Come si affronta e come si è affrontata nei secoli che ci hanno preceduto? Quando è successo che da fatto della vita è diventata malattia da curare? Avere a che fare con la sofferenza non è una scelta, ma il come farlo, come trattarla e considerarla, dipende da noi
Nel corso del tempo lo abbiamo chiamato in mille modi: male di vivere, dolore, melanconia, nostalgia, acedia… La fatica di stare al mondo arriva dalla notte dei tempi, da quando l’uomo comprende che il vivere e il morire non sono semplicemente legati ai fatti del mondo.
Allo stesso modo in cui i bambini piccoli a un certo punto fanno esperienza della morte come di qualcosa che non è legato a qualche contingenza sfortunata (per esempio un incidente, una malattia) ma ci appartiene per il solo fatto di essere vivi, nella notte dei tempi l’annuncio della morte come necessità (in filosofia si chiama così il fatto che le cose arrivano anche se non le vogliamo) ha instillato nel profondo degli uomini due semi che nel tempo hanno prodotto le due dimensioni in cui siamo da sempre situati: la trascendenza, ovvero l’idea che non si esaurisca tutto con la vita terrena, e la disperazione dell’essere in qualche modo consegnati al nulla. Da lì arriva il soffrire, il non sapere dove andare, il sentirsi persi e senza senso… Che fare, dunque?
Alcuni di noi, i più, ne fanno una questione in cui si riesce a dimenticare la grande Verità (la necessità del morire) e la si riduce a qualcosa di affrontabile e gestibile. Allora il problema della necessità della fine dell’esistenza si allontana, quasi evapora in un mondo in cui quello che ci rimane sono paure, ansie, apprensioni: pagare il mutuo, stare attenti ai pericoli, fare bene il lavoro, essere apprezzati, affidabili, ecc.
Altri di noi, molto più ridotti nel numero, meno pratichi nell’autoinganno del non pensare alla “cosa brutta”, finiscono con l’essere intrappolati nella domanda che non ha una risposta e allora per sopravvivere, per rimanere in ogni caso nel mondo della vita, finiscono con lo smarrire la ragione, producono mondi altri, solo lontanamente simili a quello che condividiamo, mondi abitati da creature invisibili e talvolta inquietanti che provocano in loro un sofferenza al limite della sopportazione.

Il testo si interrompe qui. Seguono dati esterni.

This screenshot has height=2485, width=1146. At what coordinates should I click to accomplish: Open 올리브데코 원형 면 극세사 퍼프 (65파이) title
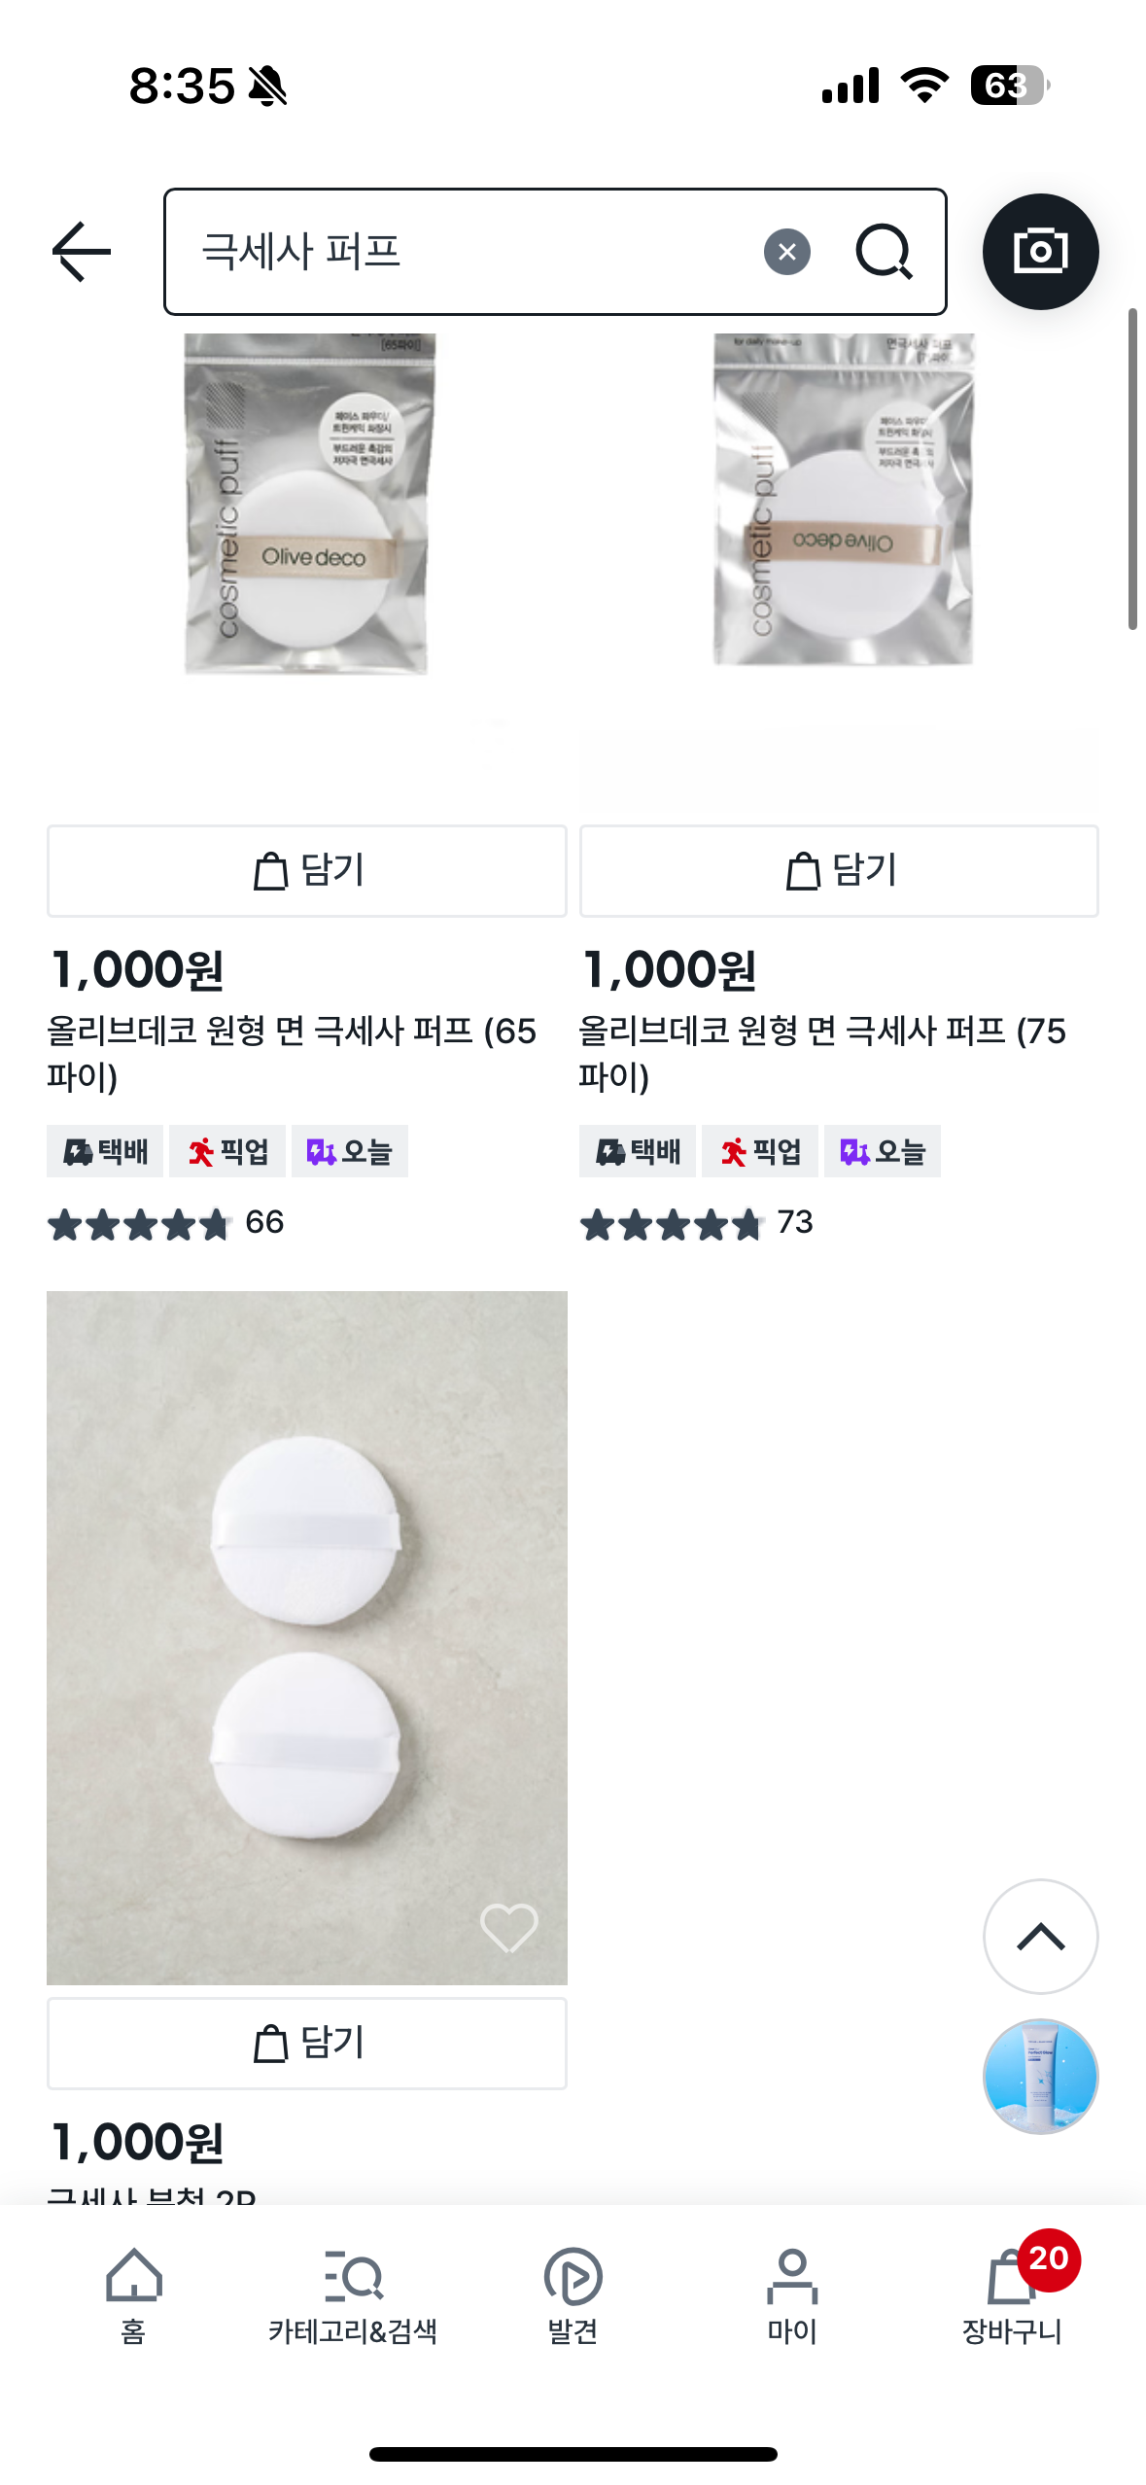point(292,1053)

È sempre stato così, fin dalla notte dei tempi; nel medioevo si metteva fuori delle case un sacco senza fondo per riuscire a trattenere gli spiriti cattivi, questo rimedio veniva chiamato follum, da lì nasce la parola follia come luogo in cui il maligno viene imprigionato.
Quando arriva la psichiatria – roba di questi ultimi 150 anni, peraltro – chiamiamo il primo mondo (quello dei tanti) nevrosi, mentre il secondo, quello dei folli… psicosi.

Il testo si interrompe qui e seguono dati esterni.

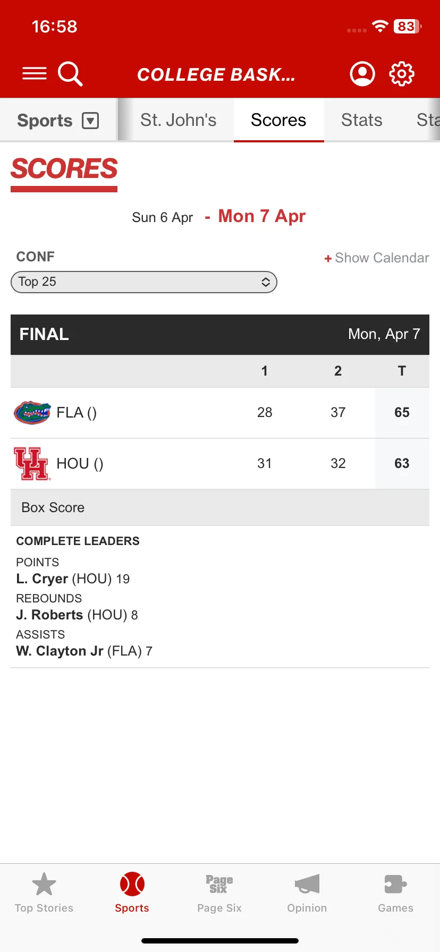Go to Top Stories star icon
The image size is (440, 952).
44,885
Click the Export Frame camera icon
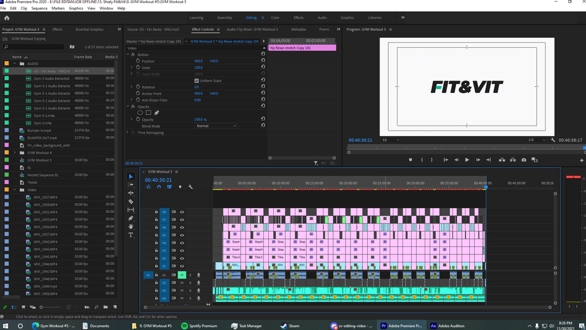 (524, 160)
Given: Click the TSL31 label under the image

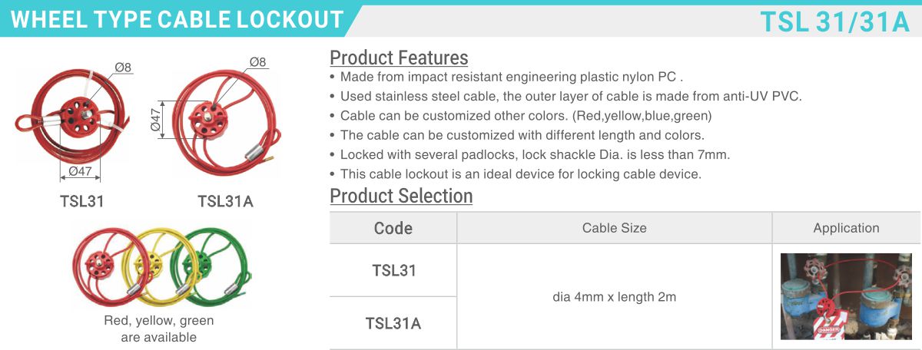Looking at the screenshot, I should 82,201.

Dunque, a un certo punto, abbiamo deciso che la sofferenza umana, da esistenziale e ontologica, divenga una malattia, un fatto sanitario non più maledettamente umano.
Da allora il mondo si è divaricato in artisti, letterati, filosofi da un lato, e medici e scienziati dall’altro; per alcuni la sofferenza è rimasta quella di sempre, da rappresentare con l’arte, da sentire e far sentire con la musica, il teatro, la pittura, la scultura, la filosofia. Per altri invece non si tratta di questo, si tratta di cercare il dente dell’ingranaggio che è saltato, il bug che blocca la macchina; si tratta di intervenire sul corpo, sull’organo che non funziona, tagliare, shockare, ablare, riprogrammare, ricondizionare.
Ovviamente non ritengo di essere una di quelle persone che negano l’evidenza di quanto possano essere utili farmaci, terapie, talvolta persino pratiche più invasive; il punto però è un altro. È quello di superare questa divaricazione e arrivare a considerare il fatto della sofferenza umana come un fatto essenzialmente culturale in cui le punte di maggiore sofferenza possano essere curate dalla medicina, senza perdere però la nazionalità culturale che fa ricadere qualsiasi forma di fatica e di dolore dell’uomo nell’umano.